*** Data shown Section Begins ***
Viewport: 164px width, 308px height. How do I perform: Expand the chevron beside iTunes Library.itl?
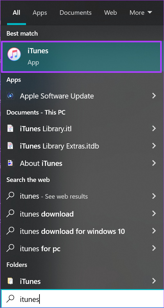(154, 129)
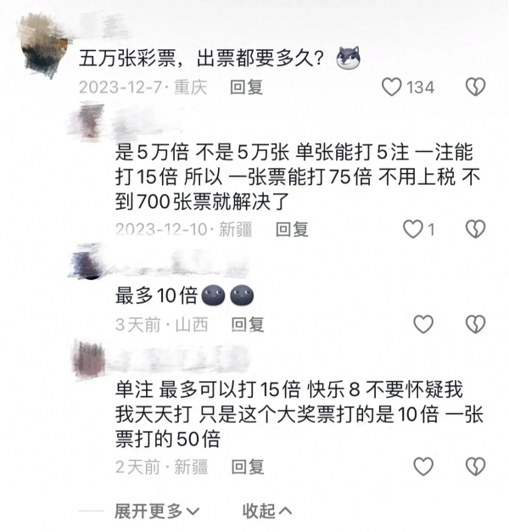Open avatar of the '快乐8' replier
Image resolution: width=509 pixels, height=532 pixels.
tap(89, 361)
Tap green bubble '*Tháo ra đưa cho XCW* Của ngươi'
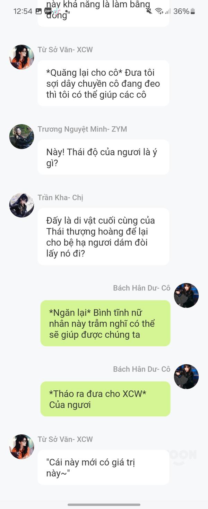Screen dimensions: 208x509 click(105, 399)
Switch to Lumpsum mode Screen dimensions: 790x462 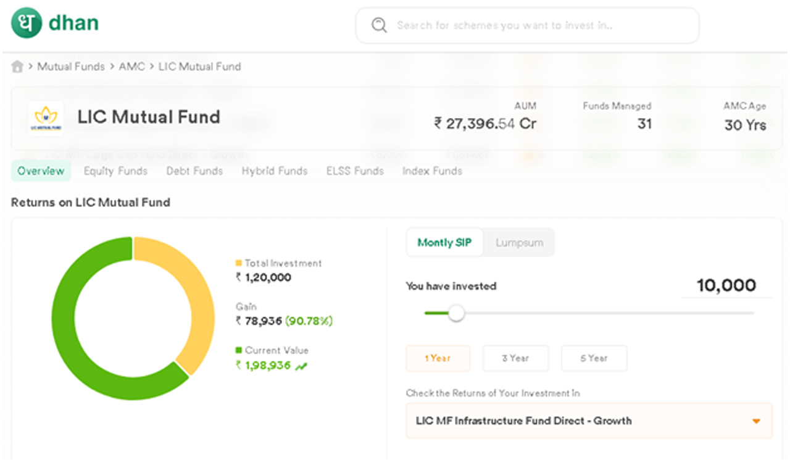(x=519, y=242)
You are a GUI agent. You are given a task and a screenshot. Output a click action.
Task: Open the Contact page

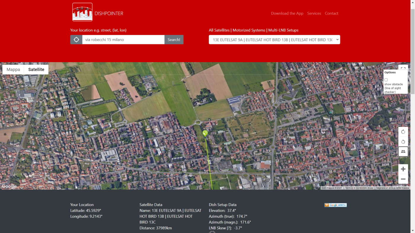coord(331,13)
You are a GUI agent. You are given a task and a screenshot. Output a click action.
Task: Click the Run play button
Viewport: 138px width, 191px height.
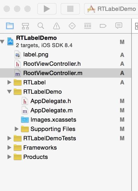(x=47, y=9)
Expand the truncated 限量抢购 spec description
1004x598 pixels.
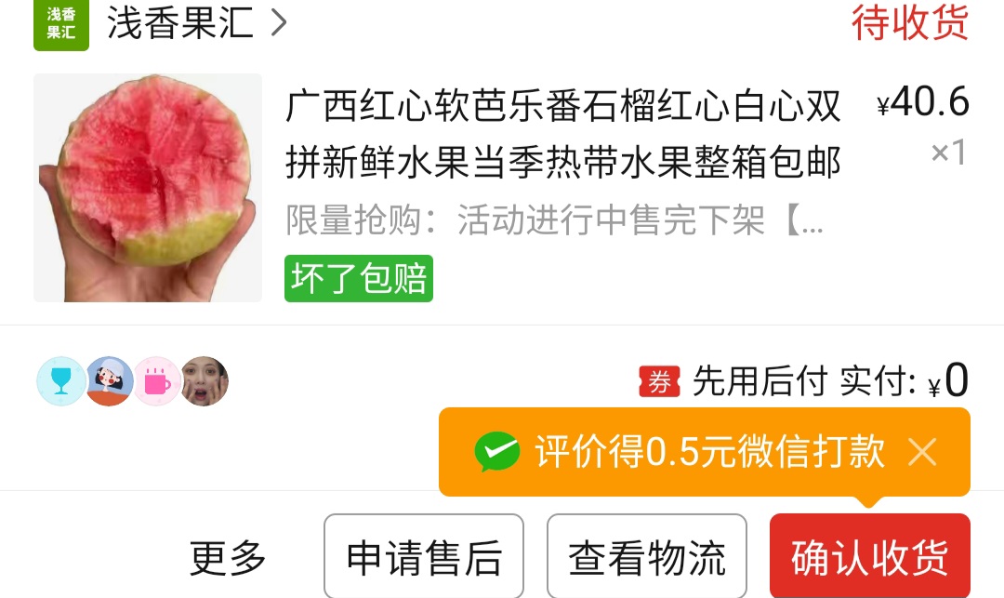pyautogui.click(x=554, y=220)
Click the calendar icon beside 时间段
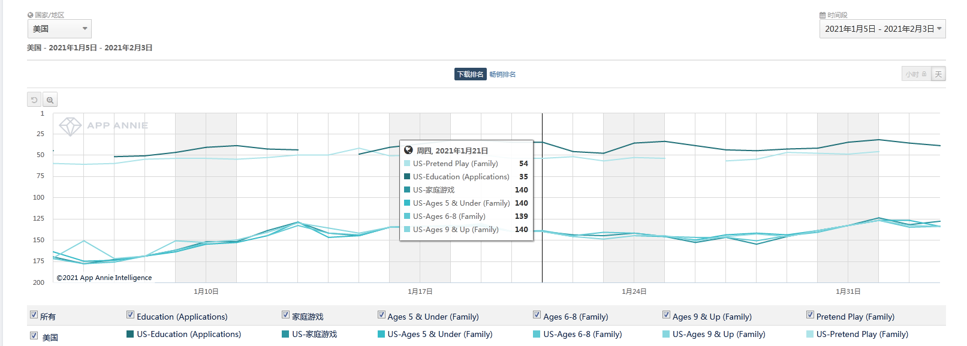The height and width of the screenshot is (346, 967). [x=823, y=15]
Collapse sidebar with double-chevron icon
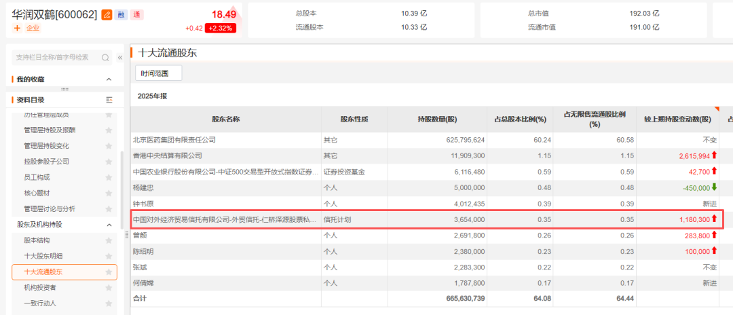This screenshot has width=733, height=315. coord(120,58)
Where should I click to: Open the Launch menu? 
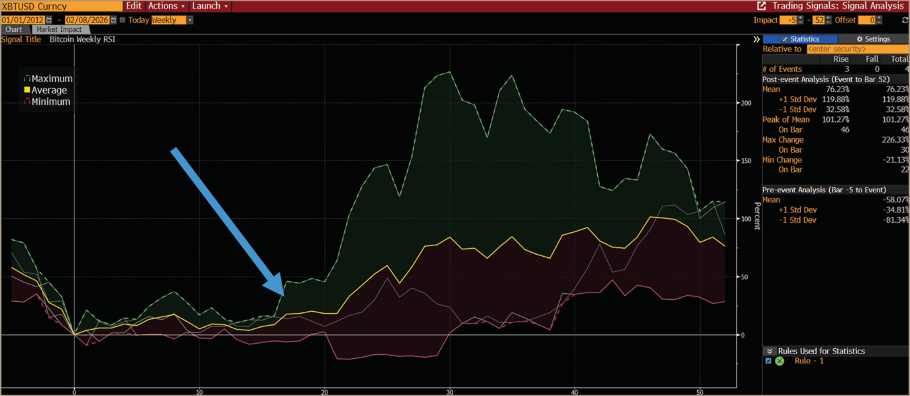(209, 6)
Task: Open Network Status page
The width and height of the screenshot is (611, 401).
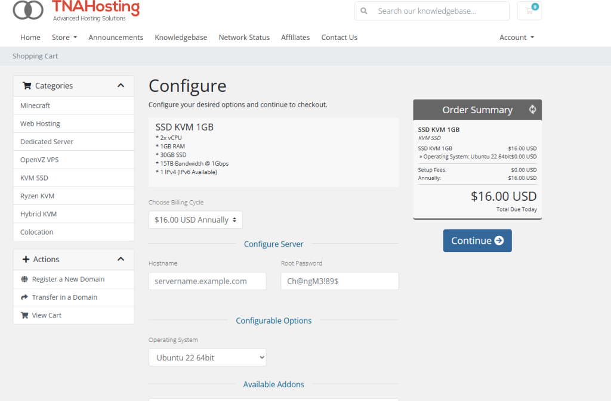Action: point(244,38)
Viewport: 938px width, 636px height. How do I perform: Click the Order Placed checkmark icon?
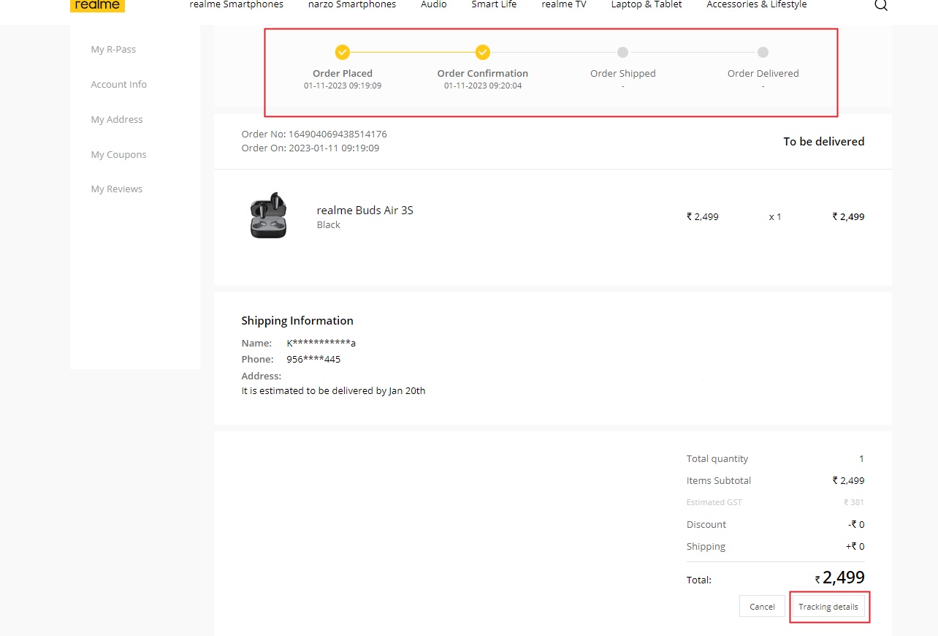pos(342,52)
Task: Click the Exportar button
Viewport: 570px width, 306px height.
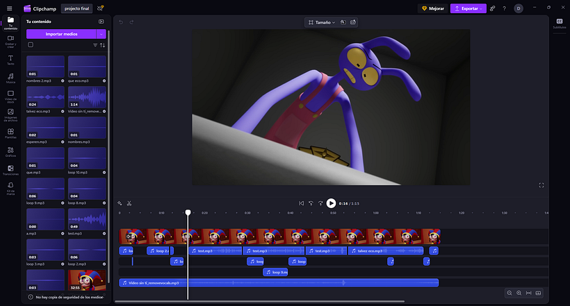Action: (468, 8)
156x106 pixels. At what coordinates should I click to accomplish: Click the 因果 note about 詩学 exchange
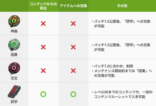121,47
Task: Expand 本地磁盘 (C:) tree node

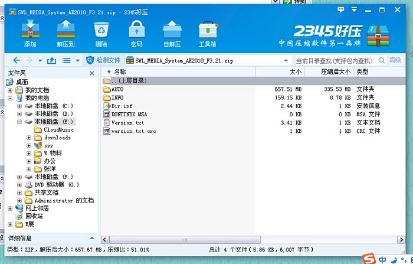Action: tap(19, 106)

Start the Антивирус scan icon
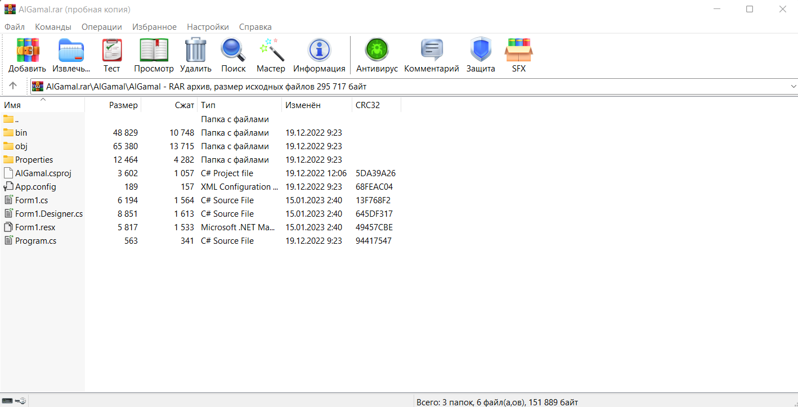coord(376,51)
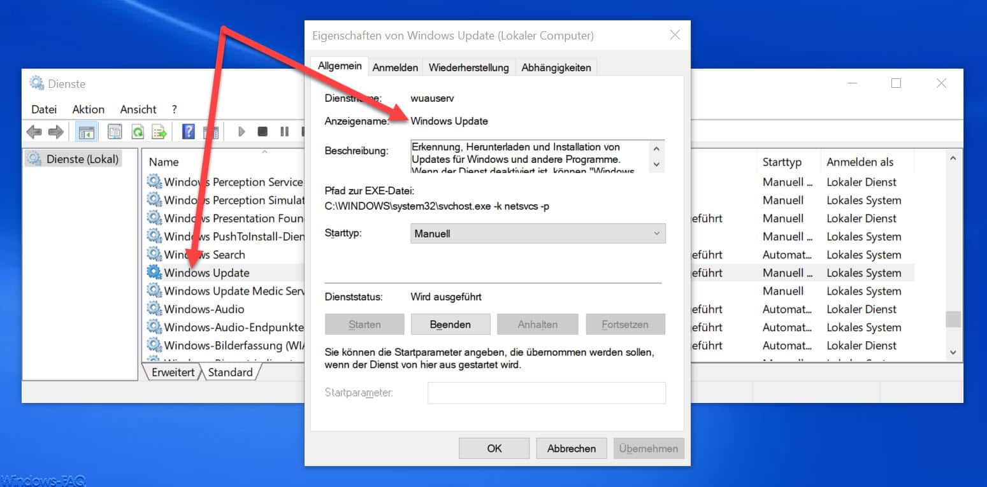Select the Standard tab at the bottom

point(230,372)
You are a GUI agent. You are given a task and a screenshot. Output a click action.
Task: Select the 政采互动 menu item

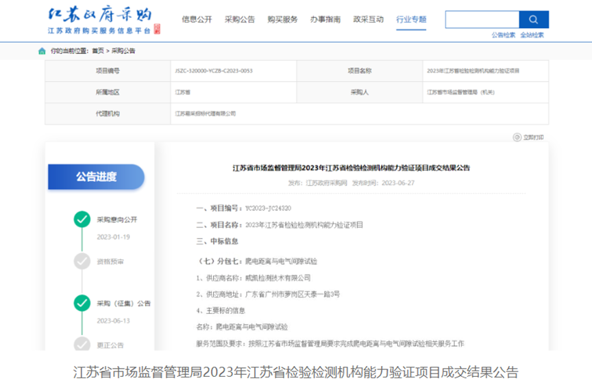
*** Data shown Section Ends ***
- [Task details]:
All lines from the one containing "Task: Open Network Status page" through the final line of the entries above must be restated word for word, pictures excluded.

- [Response]:
Task: Open Network Status page
The width and height of the screenshot is (611, 401).
Action: point(244,38)
Viewport: 938px width, 636px height. How do I perform: Click the Order Placed checkmark icon?
pos(342,52)
Task: Click the Exportar button
Viewport: 570px width, 306px height.
Action: (468, 8)
156x106 pixels. At what coordinates should I click to accomplish: Click the 因果 note about 詩学 exchange
121,47
Task: Expand 本地磁盘 (C:) tree node

Action: tap(19, 106)

Start the Антивирус scan icon
coord(376,51)
Select the Standard tab at the bottom

point(230,372)
You are a GUI agent. You are given a task and a screenshot. Output a click action.
Task: Select the 政采互动 menu item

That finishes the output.